Animato, secondo i più malevoli, da una gran dose di opportunismo, da Fiuggi in poi passando per il rinnegamento di Mussolini «più grande statista del Novecento», lo spegnimento della fiamma nel simbolo del partito, la visita alla comunità ebraica di Gerusalemme, Fini ci ha abituato a repentine conversioni a U. Fa notizia e c’è da lavorare e da scrivere. Chi la prende con meno filosofia sono i suoi seguaci, più affannati che mai a pedinarne gli scarti improvvisi.
Ma da quando nel 2005 annunciò a sorpresa che ai referendum indetti dai radicali avrebbe votato a favore della fecondazione assistita contraddicendo la posizione assunta dall’intero centrodestra, si deve parlare di vera e propria mutazione genetica. Anche allora si malignò che di mezzo c’era une femme: Stefania Prestigiacomo. Smentito il gossip, la ricollocazione politica continuò a galoppare. Favorevole alla cittadinanza agli immigrati (dopo aver firmato la più che restrittiva legge Bossi-Fini), favorevole al matrimonio degli omosessuali (dopo aver detto che erano una scandalo i maestri gay alle elementari), rivalutatore a sorpresa del ’68 («per la destra fu un’occasione persa»), al fianco di Englaro nella sua laicissima campagna per sospendere l’alimentazione di Eluana, accusatore dei presuntissimi silenzi della Chiesa sulle leggi razziali approvate in epoca fascista. Ce n’è abbastanza per giustificare il malumore crescente della vecchia base del suo partito raccontato con dovizia di aneddoti da Enzo Palmesano, già capo del servizio politico del Secolo d’Italia, in Gianfranco Fini. Sfida a Berlusconi (Aliberti editore). «Quando a metà novembre 2007, Ely confermò in un’intervista al settimanale Chi di aspettare una figlia da Fini e parlò per la prima volta del loro rapporto, nel mondo missino furono in tanti a dire che questo spiegava tutto, che Gianfranco aveva “sbroccato”, aveva perso la testa, dava i numeri in politica perché li dava pure nella vita privata». Tre anni dopo la metamorfosi è compiuta. Gianfry è una sorta di Ogm della politica, un radical-fascista, esponente del «tullianismo», intreccio di laicismo, opportunismo, affarismo e arrivismo, non solo politico. Il «tullianismo», chiosa Palmesano «è il precedente necessario e involontario del finismo».

## Consegna 1
Rispondi in base all'estratto su Fini:
(a) In quale anno Fini annunciò che avrebbe votato a favore della fecondazione assistita?
(b) Quale editore ha pubblicato il libro di Enzo Palmesano?
(c) A quale settimanale Ely confermò di aspettare una figlia da Fini?
## Consegna 2
Ripeti per favore tutto il passo dell'estratto su Fini che va da "Animato, secondo i" giù fino a "gli scarti improvvisi.".
## Consegna 3
Prosegui l'estratto su Fini a partire dalla sua ultima frase.

## Insieme di record
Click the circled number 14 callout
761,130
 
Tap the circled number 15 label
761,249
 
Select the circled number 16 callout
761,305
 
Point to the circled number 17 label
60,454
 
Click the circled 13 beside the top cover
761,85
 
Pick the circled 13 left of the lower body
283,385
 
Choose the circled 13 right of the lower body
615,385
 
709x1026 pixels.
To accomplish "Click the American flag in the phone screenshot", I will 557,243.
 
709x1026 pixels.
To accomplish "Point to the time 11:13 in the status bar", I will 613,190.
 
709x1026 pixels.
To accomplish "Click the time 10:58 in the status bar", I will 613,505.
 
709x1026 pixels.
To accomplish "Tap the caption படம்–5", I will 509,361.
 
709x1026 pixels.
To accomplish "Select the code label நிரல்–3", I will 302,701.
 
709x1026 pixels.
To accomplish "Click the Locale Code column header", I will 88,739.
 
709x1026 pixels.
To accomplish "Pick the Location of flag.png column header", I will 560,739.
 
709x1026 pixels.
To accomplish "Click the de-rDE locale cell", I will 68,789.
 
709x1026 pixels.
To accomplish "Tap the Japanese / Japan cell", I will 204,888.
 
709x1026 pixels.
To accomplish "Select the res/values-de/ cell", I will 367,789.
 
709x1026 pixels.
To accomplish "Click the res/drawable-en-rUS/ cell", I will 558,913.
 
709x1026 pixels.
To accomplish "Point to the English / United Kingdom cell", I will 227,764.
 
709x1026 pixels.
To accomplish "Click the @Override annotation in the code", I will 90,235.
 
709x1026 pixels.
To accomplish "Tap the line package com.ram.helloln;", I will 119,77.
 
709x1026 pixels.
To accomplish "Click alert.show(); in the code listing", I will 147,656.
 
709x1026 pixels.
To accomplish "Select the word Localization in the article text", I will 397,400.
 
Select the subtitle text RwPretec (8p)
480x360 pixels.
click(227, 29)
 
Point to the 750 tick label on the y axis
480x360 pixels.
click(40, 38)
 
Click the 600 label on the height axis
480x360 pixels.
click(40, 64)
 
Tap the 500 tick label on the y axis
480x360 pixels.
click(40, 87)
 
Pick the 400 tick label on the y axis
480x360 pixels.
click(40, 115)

...

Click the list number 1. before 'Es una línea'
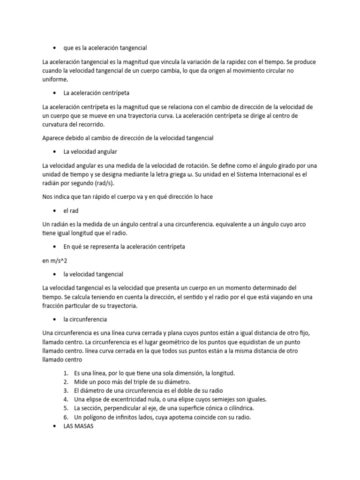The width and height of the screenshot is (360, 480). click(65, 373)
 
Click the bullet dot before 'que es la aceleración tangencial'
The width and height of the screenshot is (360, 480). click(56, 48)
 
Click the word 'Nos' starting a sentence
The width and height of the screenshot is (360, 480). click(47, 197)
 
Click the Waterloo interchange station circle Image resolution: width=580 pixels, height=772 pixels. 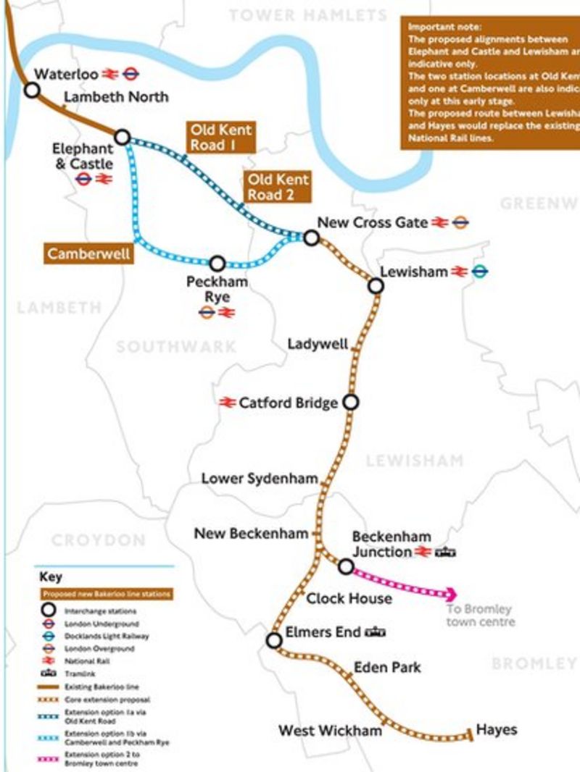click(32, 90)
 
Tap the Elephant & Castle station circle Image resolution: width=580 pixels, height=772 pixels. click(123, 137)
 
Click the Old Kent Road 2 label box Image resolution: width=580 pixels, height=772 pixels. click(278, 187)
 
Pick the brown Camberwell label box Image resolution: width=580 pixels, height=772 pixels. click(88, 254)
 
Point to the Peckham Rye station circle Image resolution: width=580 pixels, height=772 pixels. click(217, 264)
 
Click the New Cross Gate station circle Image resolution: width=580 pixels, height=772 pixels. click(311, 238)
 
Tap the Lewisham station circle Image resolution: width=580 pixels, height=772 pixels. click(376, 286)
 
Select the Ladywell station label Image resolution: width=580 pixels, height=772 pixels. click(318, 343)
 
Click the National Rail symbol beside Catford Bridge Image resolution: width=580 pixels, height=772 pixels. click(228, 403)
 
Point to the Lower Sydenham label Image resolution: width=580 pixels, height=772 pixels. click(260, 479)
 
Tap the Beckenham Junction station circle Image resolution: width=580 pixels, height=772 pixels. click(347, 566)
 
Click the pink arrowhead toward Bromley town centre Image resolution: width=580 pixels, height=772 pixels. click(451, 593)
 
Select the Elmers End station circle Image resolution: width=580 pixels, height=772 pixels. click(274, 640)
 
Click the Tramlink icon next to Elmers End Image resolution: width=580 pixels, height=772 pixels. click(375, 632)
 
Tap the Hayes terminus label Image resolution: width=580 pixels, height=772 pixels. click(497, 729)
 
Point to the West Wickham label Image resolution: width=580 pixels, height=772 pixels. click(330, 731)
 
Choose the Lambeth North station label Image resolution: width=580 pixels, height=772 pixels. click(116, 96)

## Risposta 1
(a) Nel 2005.
(b) Aliberti editore.
(c) Chi.

## Risposta 2
Animato, secondo i più malevoli, da una gran dose di opportunismo, da Fiuggi in poi passando per il rinnegamento di Mussolini «più grande statista del Novecento», lo spegnimento della fiamma nel simbolo del partito, la visita alla comunità ebraica di Gerusalemme, Fini ci ha abituato a repentine conversioni a U. Fa notizia e c’è da lavorare e da scrivere. Chi la prende con meno filosofia sono i suoi seguaci, più affannati che mai a pedinarne gli scarti improvvisi.

## Risposta 3
Al nuovo corso radicaleggiante del compagno di E.T., l’anno in occasione del congresso di fondazione del Pdl, arrivò per l’appunto l’investitura di Marco Pannella, il quale sul Secolo d’Italia scrisse che gli interventi di Fini «costituiscono per me l’evento politico, il solo, di questi tempi italiani, la sola novità». Qualche mese dopo, da una visuale opposta, un altro navigatore della politica come Francesco Cossiga affidò al Tempo il suo identikit: «Direi che è un radicale. Intendo dire un radicale del vecchio partito radicale. Un laicista...». Con la nascita obbligata del nuovo raggruppamento, la lunga marcia per accreditarsi presso i poteri forti è finita. Ma il sentiero di sopravvivenza di Futuro e Libertà è più che mai stretto.

Sempre più estraneo al centrodestra, il tullianismo radical-fascista è già in rotta di collisione con le componenti cattoliche del sempre più ipotetico Terzo polo. Il progetto rischia di naufragare ad un passo dal traguardo.
Chissà che cosa escogiterà ora l’extraterrestre.